Task directions:
Which lines of the records contain the word "Open"? Show each of them.

Supplied material:
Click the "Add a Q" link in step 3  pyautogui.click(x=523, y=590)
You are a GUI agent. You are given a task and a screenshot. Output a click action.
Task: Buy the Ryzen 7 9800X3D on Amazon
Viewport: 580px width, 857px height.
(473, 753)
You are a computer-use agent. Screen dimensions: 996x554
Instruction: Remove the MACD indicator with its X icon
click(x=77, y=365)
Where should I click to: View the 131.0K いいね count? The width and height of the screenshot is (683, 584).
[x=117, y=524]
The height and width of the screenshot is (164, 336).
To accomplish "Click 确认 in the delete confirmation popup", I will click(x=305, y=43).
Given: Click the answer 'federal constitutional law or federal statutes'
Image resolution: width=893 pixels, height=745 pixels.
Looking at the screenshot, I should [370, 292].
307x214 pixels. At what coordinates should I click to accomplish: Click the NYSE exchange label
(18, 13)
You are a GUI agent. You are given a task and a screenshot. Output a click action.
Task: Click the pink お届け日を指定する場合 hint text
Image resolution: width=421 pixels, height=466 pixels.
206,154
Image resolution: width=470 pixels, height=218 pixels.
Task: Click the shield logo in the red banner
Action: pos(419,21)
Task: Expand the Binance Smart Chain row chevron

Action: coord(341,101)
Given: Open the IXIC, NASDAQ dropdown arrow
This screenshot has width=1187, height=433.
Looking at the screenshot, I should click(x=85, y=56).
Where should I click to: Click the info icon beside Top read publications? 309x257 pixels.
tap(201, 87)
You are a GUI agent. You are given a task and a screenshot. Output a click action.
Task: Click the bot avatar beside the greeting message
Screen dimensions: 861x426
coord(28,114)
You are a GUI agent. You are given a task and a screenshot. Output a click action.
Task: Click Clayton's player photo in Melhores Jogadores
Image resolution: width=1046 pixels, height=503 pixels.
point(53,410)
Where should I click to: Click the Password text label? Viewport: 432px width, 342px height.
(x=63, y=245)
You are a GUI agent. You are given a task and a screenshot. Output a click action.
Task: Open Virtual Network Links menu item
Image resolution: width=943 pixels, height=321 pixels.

Finished task:
Given: Open the IXIC, NASDAQ dropdown arrow
Task: Open Virtual Network Links menu item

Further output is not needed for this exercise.